TASK TO COMPLETE: Within the entries that follow, show each line where the word "Open" occurs.

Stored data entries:
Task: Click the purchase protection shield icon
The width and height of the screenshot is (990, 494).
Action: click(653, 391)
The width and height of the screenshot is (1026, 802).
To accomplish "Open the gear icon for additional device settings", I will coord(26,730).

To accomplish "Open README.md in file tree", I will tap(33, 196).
...
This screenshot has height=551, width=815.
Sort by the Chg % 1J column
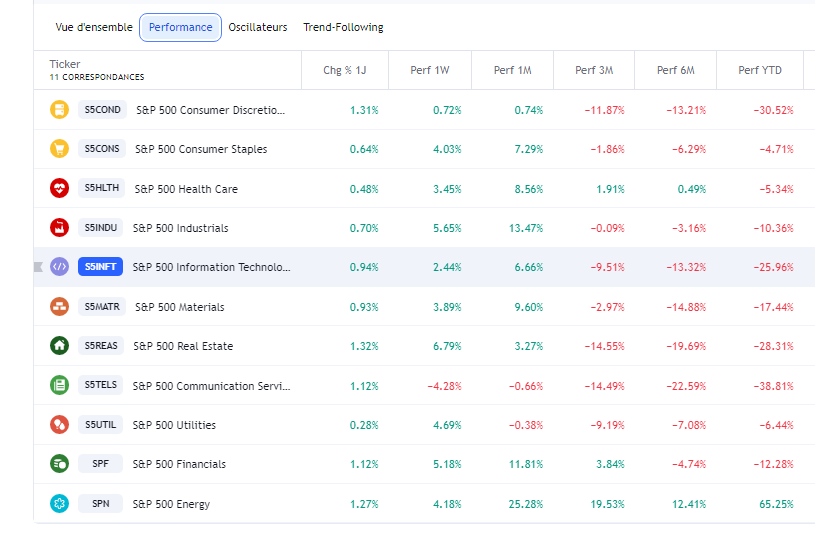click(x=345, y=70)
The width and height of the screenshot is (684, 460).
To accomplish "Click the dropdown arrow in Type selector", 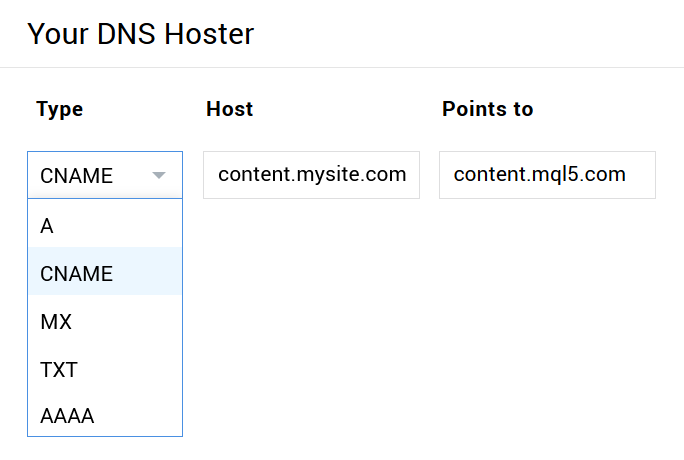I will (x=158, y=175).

ANSWER BELOW:
To accomplish "Open the gear icon for additional device settings", I will coord(26,730).
To accomplish "Open README.md in file tree", I will tap(33, 196).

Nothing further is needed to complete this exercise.